"Zîşuur bir sırr-ı insani" kavramını izah eder misiniz?
Değerli Kardeşimiz;
"Evet, fıtraten ebediyeti isteyen ve ebed için halk olunan ve ezelî ve ebedî bir Zat'ın aynası olan ve nihayetsiz derecede nazik ve letafetli bulunan zîşuur bir sırr-ı insani, zînur bir latife-i Rabbâniye, şu kasavetli, ezici ve sıkıntılı, geçici ve zulümatlı ve boğucu olan ahvâl-i dünyeviye içinde, elbette teneffüse pek çok muhtaçtır ve ancak namazın penceresiyle nefes alabilir."(1)

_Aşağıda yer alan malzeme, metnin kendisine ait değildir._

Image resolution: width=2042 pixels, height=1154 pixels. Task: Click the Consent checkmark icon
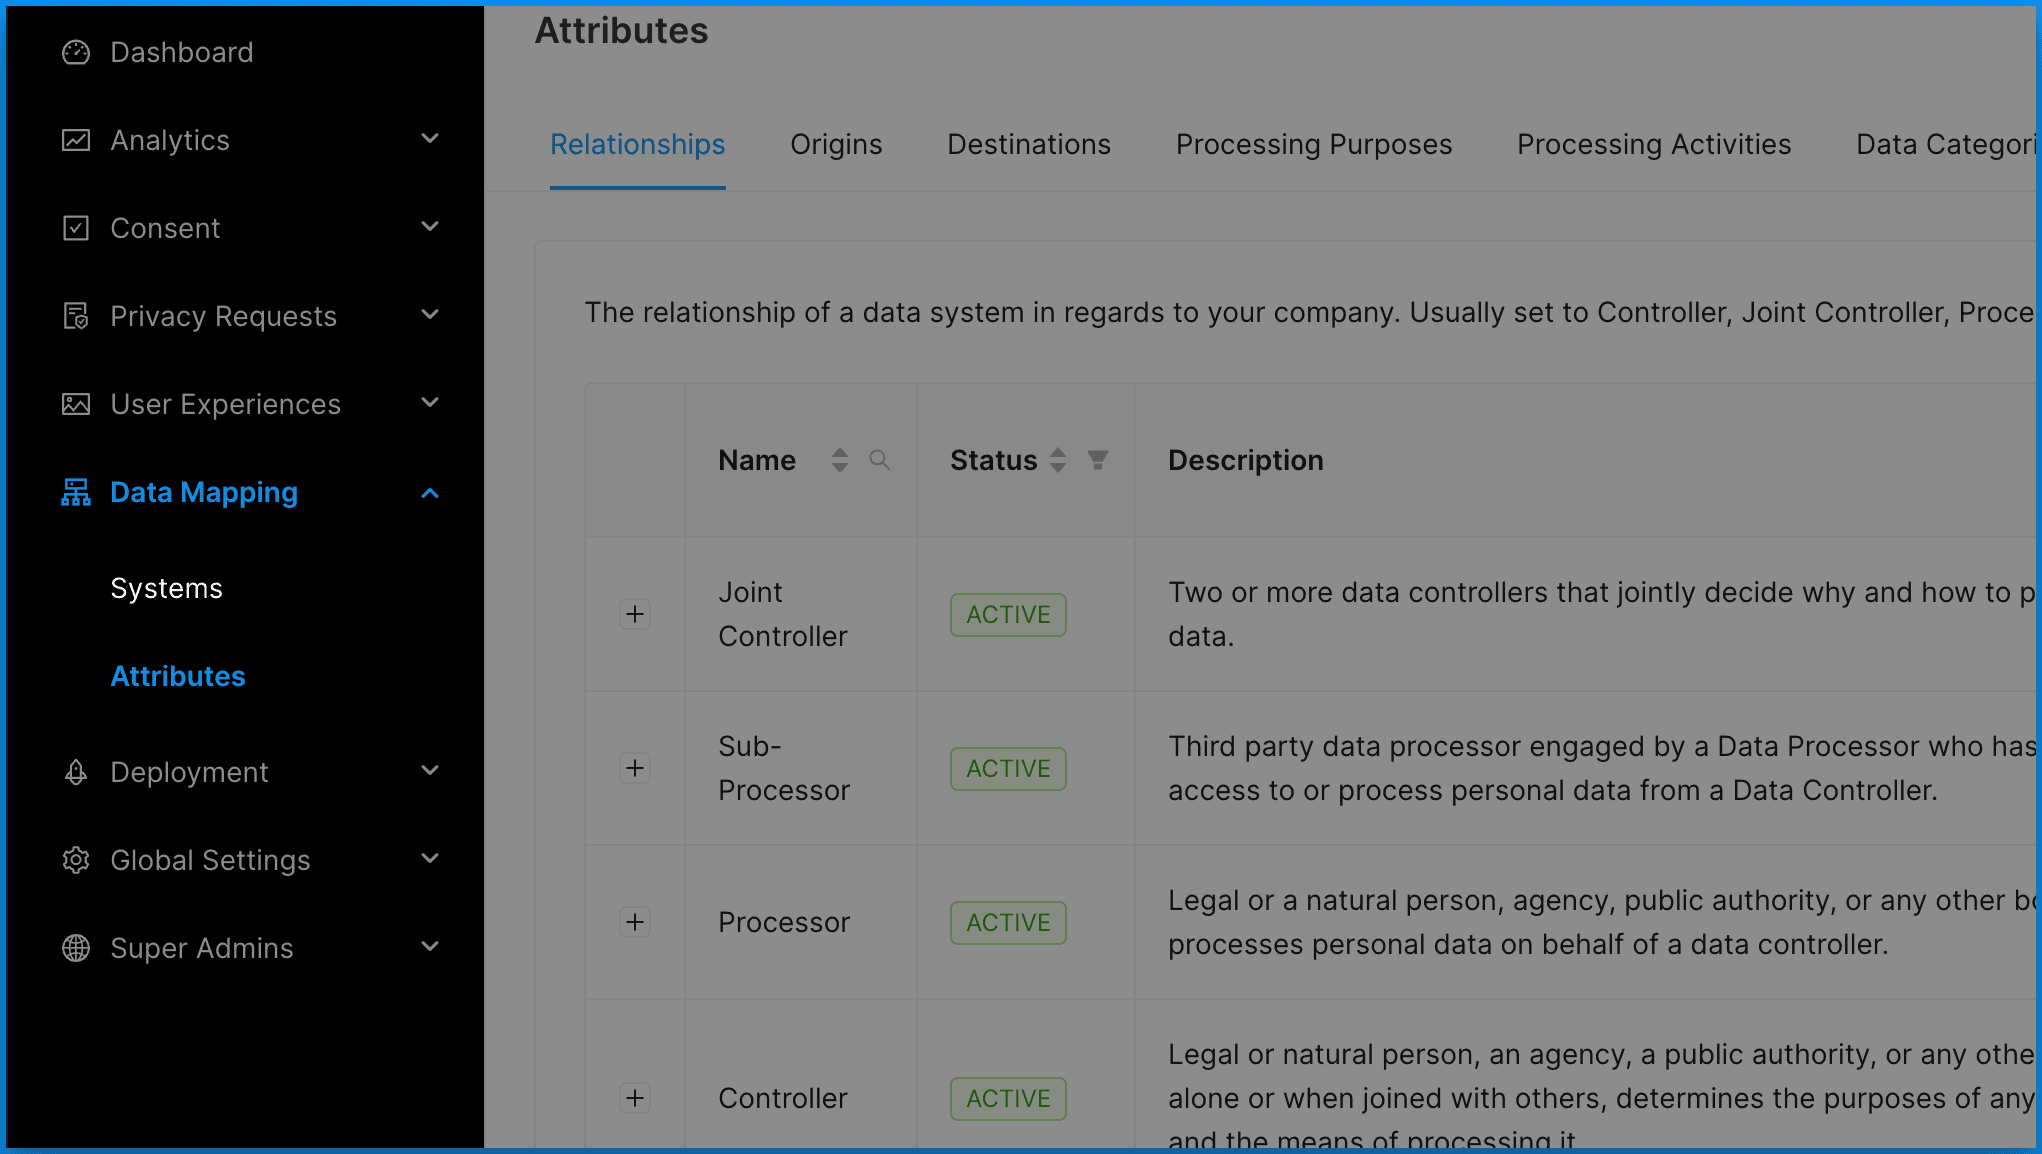[x=76, y=228]
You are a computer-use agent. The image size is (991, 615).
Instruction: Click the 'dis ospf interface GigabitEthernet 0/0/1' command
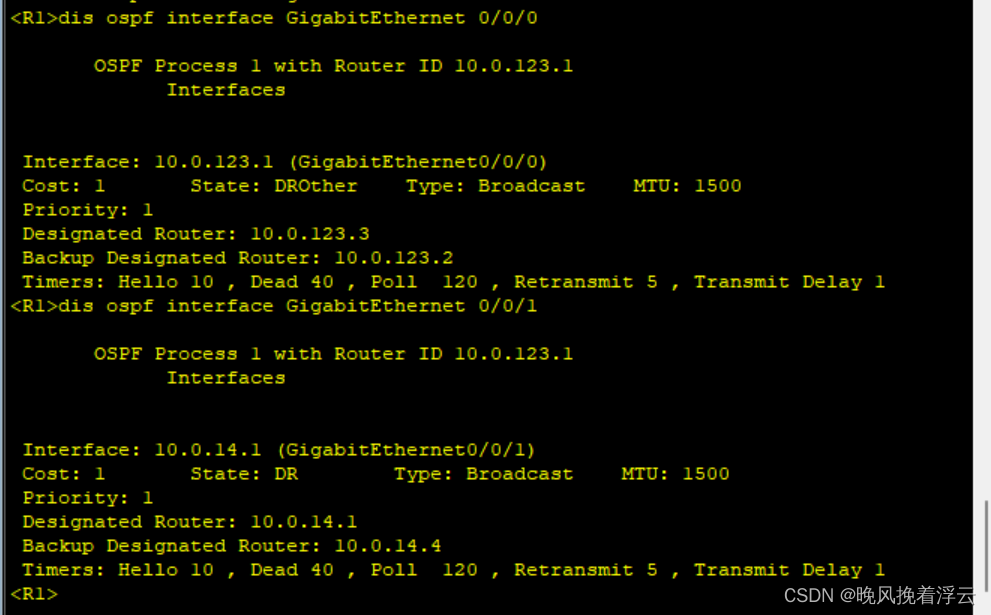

Buradaki “zişuur bir sırr-ı insani” tabirini iki şekilde anlamak mümkündür:
Birisi, insanın bütün maddî ve manevî cihazlarının keyfiyetine bakıldığında, kısacık ve geçici olan bu dünya için yaratılmadıkları anlaşılır. Yani insanın o çok geniş latife ve duyguları bu dünyaya sığmazlar; ancak ebedî ve geniş olan ahiret âlemiyle tatmin olurlar.
İkincisi, insandaki ebedî yaşama duygusudur. Bu duygu ahiret âleminin vücuduna delil ve burhandır.
Her şeyi hikmetle donatan Allah’ın, insana aşk-ı beka duygusunu verip de ebedî âlemi getirmemesi onun hikmet ve rahmetiyle bağdaşmaz.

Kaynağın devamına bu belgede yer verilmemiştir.